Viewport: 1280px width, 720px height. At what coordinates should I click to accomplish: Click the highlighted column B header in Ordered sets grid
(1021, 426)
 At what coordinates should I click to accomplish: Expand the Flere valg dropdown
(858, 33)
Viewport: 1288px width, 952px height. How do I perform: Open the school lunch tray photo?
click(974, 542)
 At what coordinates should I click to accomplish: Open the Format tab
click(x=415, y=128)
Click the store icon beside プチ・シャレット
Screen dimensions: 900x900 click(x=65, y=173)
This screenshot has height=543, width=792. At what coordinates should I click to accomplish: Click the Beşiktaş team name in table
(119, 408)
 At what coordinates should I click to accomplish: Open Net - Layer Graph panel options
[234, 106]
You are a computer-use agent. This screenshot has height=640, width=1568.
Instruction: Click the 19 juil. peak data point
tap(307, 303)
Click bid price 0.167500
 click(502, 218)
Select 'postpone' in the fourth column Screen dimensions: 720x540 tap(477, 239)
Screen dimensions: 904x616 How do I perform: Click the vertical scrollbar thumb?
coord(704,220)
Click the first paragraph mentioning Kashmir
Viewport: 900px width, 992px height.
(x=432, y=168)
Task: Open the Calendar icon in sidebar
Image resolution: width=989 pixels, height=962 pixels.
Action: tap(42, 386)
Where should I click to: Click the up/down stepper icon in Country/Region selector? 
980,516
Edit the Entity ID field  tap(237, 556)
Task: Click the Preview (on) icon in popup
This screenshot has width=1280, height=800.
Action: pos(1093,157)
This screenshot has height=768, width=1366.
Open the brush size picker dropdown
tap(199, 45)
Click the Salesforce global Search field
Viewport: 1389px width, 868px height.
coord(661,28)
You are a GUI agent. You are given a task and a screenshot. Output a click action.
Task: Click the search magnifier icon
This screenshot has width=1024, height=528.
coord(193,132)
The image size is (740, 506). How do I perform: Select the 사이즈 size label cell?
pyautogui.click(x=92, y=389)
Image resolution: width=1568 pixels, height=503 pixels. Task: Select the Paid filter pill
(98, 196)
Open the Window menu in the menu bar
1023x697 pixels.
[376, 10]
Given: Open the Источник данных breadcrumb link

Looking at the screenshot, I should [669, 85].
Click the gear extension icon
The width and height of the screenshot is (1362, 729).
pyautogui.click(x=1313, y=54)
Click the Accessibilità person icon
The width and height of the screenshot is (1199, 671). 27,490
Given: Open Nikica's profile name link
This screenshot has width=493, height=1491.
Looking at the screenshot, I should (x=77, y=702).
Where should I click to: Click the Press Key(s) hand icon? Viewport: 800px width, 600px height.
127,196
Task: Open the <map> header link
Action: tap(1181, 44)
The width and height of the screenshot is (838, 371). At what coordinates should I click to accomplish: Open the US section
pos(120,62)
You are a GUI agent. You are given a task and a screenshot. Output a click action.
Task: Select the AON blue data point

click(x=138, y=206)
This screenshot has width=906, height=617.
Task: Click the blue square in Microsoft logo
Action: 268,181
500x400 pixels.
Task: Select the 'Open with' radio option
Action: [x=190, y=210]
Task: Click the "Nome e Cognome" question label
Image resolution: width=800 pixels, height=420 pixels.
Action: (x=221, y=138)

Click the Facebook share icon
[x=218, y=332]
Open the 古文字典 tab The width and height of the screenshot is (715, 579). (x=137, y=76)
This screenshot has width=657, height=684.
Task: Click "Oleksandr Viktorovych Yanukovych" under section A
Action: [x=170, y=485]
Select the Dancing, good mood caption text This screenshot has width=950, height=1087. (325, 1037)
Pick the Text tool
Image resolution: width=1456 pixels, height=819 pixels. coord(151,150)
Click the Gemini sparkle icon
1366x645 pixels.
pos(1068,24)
********
:: Exercise objective ::
Swap "dropdown" for "drop-down menu" throughout the entries above and write them out again with everything else left as is.

:: Answer to the task ::
Viewport: 1280px width, 720px height. At what coordinates should I click to accomplish: Click the highlighted column B header in Ordered sets grid
(1021, 426)
 At what coordinates should I click to accomplish: Expand the Flere valg drop-down menu
(858, 33)
Viewport: 1288px width, 952px height. How do I perform: Open the school lunch tray photo?
click(974, 542)
 At what coordinates should I click to accomplish: Open the Format tab
click(x=415, y=128)
Click the store icon beside プチ・シャレット
Screen dimensions: 900x900 click(x=65, y=173)
This screenshot has height=543, width=792. At what coordinates should I click to accomplish: Click the Beşiktaş team name in table
(119, 408)
 At what coordinates should I click to accomplish: Open Net - Layer Graph panel options
[234, 106]
You are a computer-use agent. This screenshot has height=640, width=1568.
Instruction: Click the 19 juil. peak data point
tap(307, 303)
Click bid price 0.167500
 click(502, 218)
Select 'postpone' in the fourth column Screen dimensions: 720x540 tap(477, 239)
Screen dimensions: 904x616 How do I perform: Click the vertical scrollbar thumb?
coord(704,220)
Click the first paragraph mentioning Kashmir
Viewport: 900px width, 992px height.
(x=432, y=168)
Task: Open the Calendar icon in sidebar
Image resolution: width=989 pixels, height=962 pixels.
Action: tap(42, 386)
Where should I click to: Click the up/down stepper icon in Country/Region selector? 
980,516
Edit the Entity ID field  tap(237, 556)
Task: Click the Preview (on) icon in popup
This screenshot has width=1280, height=800.
Action: pos(1093,157)
This screenshot has height=768, width=1366.
Open the brush size picker drop-down menu
tap(199, 45)
Click the Salesforce global Search field
Viewport: 1389px width, 868px height.
coord(661,28)
You are a GUI agent. You are given a task and a screenshot. Output a click action.
Task: Click the search magnifier icon
This screenshot has width=1024, height=528.
coord(193,132)
The image size is (740, 506). How do I perform: Select the 사이즈 size label cell?
pyautogui.click(x=92, y=389)
Image resolution: width=1568 pixels, height=503 pixels. Task: Select the Paid filter pill
(98, 196)
Open the Window menu in the menu bar
1023x697 pixels.
[376, 10]
Given: Open the Источник данных breadcrumb link

Looking at the screenshot, I should [669, 85].
Click the gear extension icon
The width and height of the screenshot is (1362, 729).
pyautogui.click(x=1313, y=54)
Click the Accessibilità person icon
The width and height of the screenshot is (1199, 671). 27,490
Given: Open Nikica's profile name link
This screenshot has width=493, height=1491.
Looking at the screenshot, I should (x=77, y=702).
Where should I click to: Click the Press Key(s) hand icon? Viewport: 800px width, 600px height.
127,196
Task: Open the <map> header link
Action: tap(1181, 44)
The width and height of the screenshot is (838, 371). At what coordinates should I click to accomplish: Open the US section
pos(120,62)
You are a GUI agent. You are given a task and a screenshot. Output a click action.
Task: Select the AON blue data point

click(x=138, y=206)
This screenshot has width=906, height=617.
Task: Click the blue square in Microsoft logo
Action: 268,181
500x400 pixels.
Task: Select the 'Open with' radio option
Action: [x=190, y=210]
Task: Click the "Nome e Cognome" question label
Image resolution: width=800 pixels, height=420 pixels.
Action: (x=221, y=138)

Click the Facebook share icon
[x=218, y=332]
Open the 古文字典 tab The width and height of the screenshot is (715, 579). (x=137, y=76)
This screenshot has width=657, height=684.
Task: Click "Oleksandr Viktorovych Yanukovych" under section A
Action: [x=170, y=485]
Select the Dancing, good mood caption text This screenshot has width=950, height=1087. (325, 1037)
Pick the Text tool
Image resolution: width=1456 pixels, height=819 pixels. coord(151,150)
Click the Gemini sparkle icon
1366x645 pixels.
pos(1068,24)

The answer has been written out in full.